=== Kaynak Metin ===
^^^^^^^^
AKP-Cemaat arasında çok ciddi bir iktidar savaşı olduğunu söyleyen Gazeteci Ruşen Çakır, "Hem hükümetle Cemaat arasında hem de AKP içinde bir köşe kapmaca var. Yeni dönemde yeni iktidar alanları oluşacak" diyor

BirGün'e konuşan Ruşen Çakır: Köşe kapmacaları sürüyor

EMRAH TEMİZKAN

Ruşen Çakır, İslami siyasi ve sosyal hareketlerin kimyasını en iyi bilen gazetecilerden birisi. Bu konuda birçok araştırma yaptı, kitaplar yazdı. Son olarak, Semih Sakallı ile birlikte geçen Haziran ayında Metis Yayınları'ndan “100 Soruda Erdoğan Gülen Savaşı” adlı bir kitap çıkarttı. 22 Temmuz operasyonundan sonra tekrar alevlenen Erdoğan-Gülen savaşını ve bu savaşın nereye evrileceğini Gazeteci Ruşen Çakır'la konuştuk.


>>Bu kavganın temelde çıkış noktası nedir?

Buradaki sorun şu; birisi siyasal, birisi sosyal bir hareket. Ama siyasalın gözü sosyalde, sosyalin gözü siyasalda. Herkes birbirinin alanına göz dikmiş. Hükümet Cemaat’in sosyal olarak çok güçlü olduğunu görüp onu kırmak istiyor. Cemaat de hükümetin siyasal olarak çok güçlü olduğunu ve bunun kendi işine yaramadığını düşünüp siyasal alanı hâkimiyet almak istiyor.

»Seçim öncesi operasyon bekliyor muydunuz?
Beklemiyordum. Operasyon her türlü gerginlik yaratır. Bu gerginlik normalde iktidarları rahatsız eder. Ama Tayyip Erdoğan 30 Mart'ta da Cemaat ile savaşı öne alıp başarılı çıktığı için Cemaat ile kavgayı seçim malzemesi olarak kullanıyor. Bu operasyonla seçime güçlü lider imajıyla giriyor. Cemaate karşı kullandığı şeytanlaştırıcı dil çok büyük infiale yol açmadı. Bunun en önemli nedeni cemaatin geçmişinin kirli olması. Cemaat etli sütlüye karışmayan bir dini grup olsaydı; hükümet tarafından böyle bir şey yapıldığında insanlar da dayanışma refleksi gösterirdi. Cemaat son yıllarda yürüttüğü operasyonlarla kendisine çok sayıda düşman edindi. Ya da insanlar Cemaat’ten korktu.
^^^^^^^^
=== Gösterilen Bilgiler ===
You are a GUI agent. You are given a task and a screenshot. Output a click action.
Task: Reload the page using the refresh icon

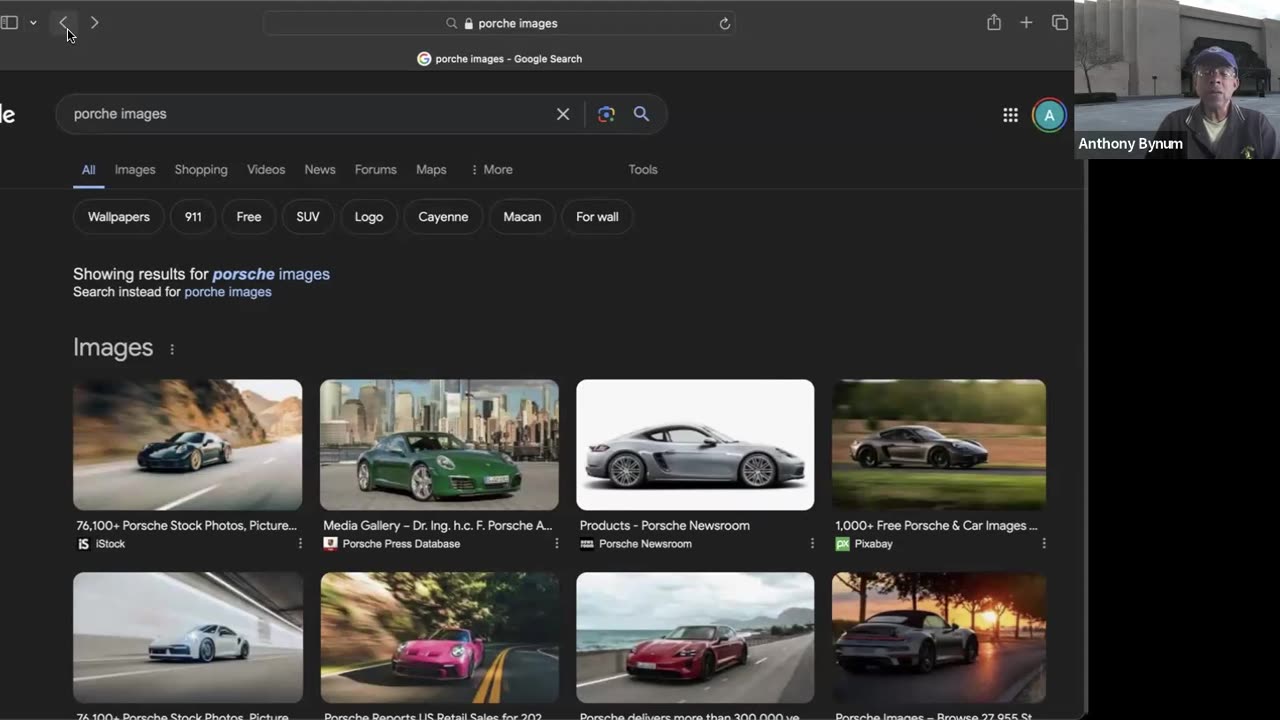(725, 23)
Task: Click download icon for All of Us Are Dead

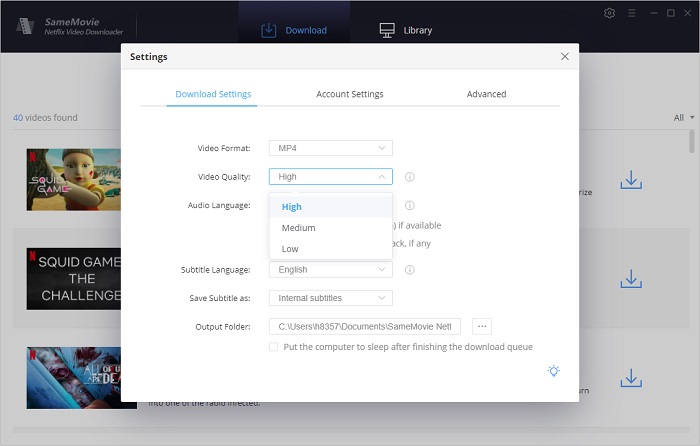Action: pyautogui.click(x=630, y=378)
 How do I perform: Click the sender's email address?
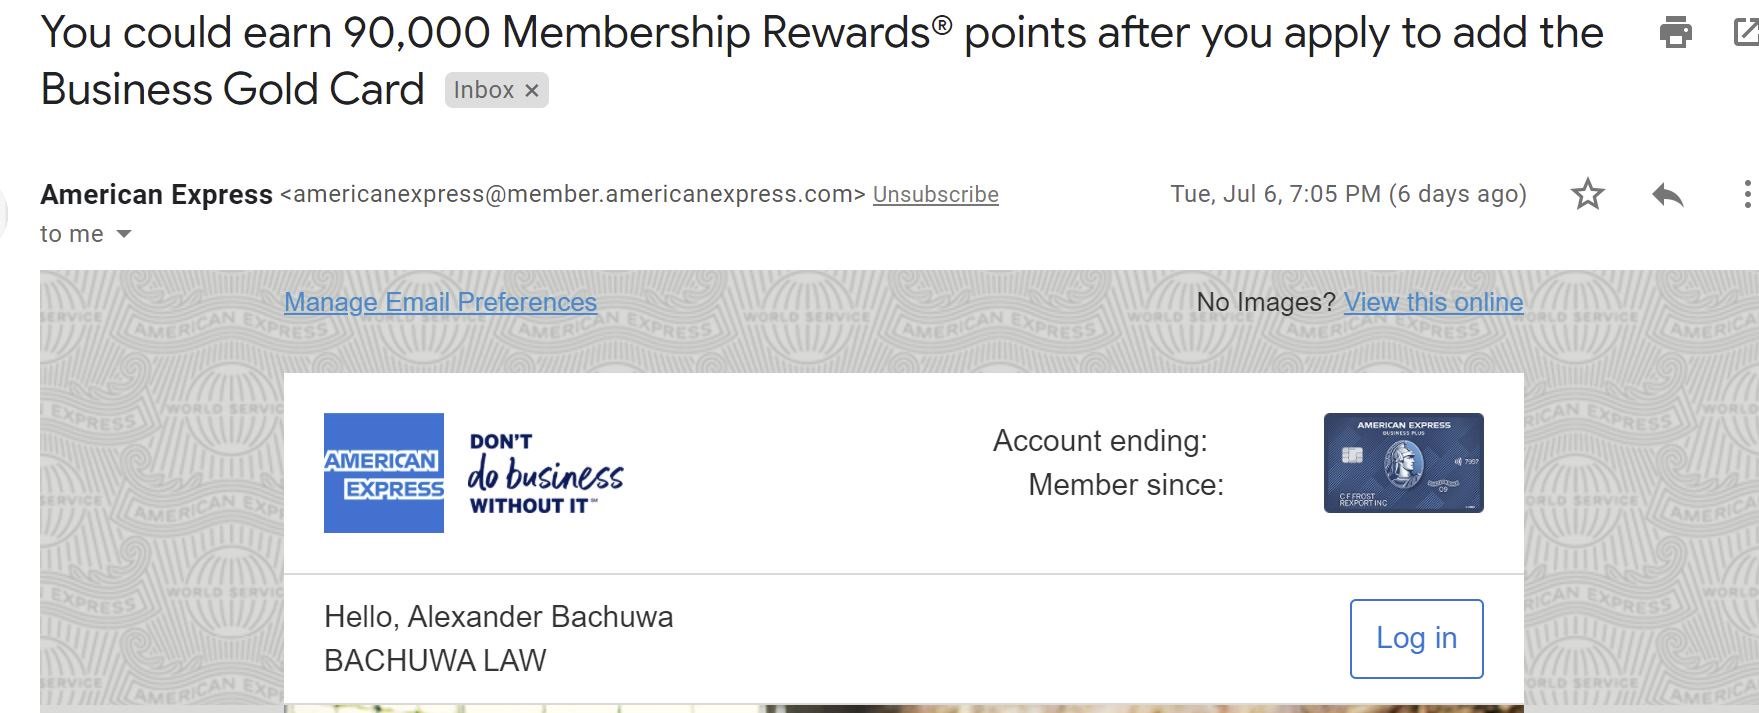[x=573, y=195]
^^^^^^^^
Kaynak metindeki "EMRAH TEMİZKAN" ile başlayıp "Ruşen Çakır'la konuştuk." ile biten kısmı kelimesi kelimesine aktarınız.

=== Çözüm ===
EMRAH TEMİZKAN

Ruşen Çakır, İslami siyasi ve sosyal hareketlerin kimyasını en iyi bilen gazetecilerden birisi. Bu konuda birçok araştırma yaptı, kitaplar yazdı. Son olarak, Semih Sakallı ile birlikte geçen Haziran ayında Metis Yayınları'ndan “100 Soruda Erdoğan Gülen Savaşı” adlı bir kitap çıkarttı. 22 Temmuz operasyonundan sonra tekrar alevlenen Erdoğan-Gülen savaşını ve bu savaşın nereye evrileceğini Gazeteci Ruşen Çakır'la konuştuk.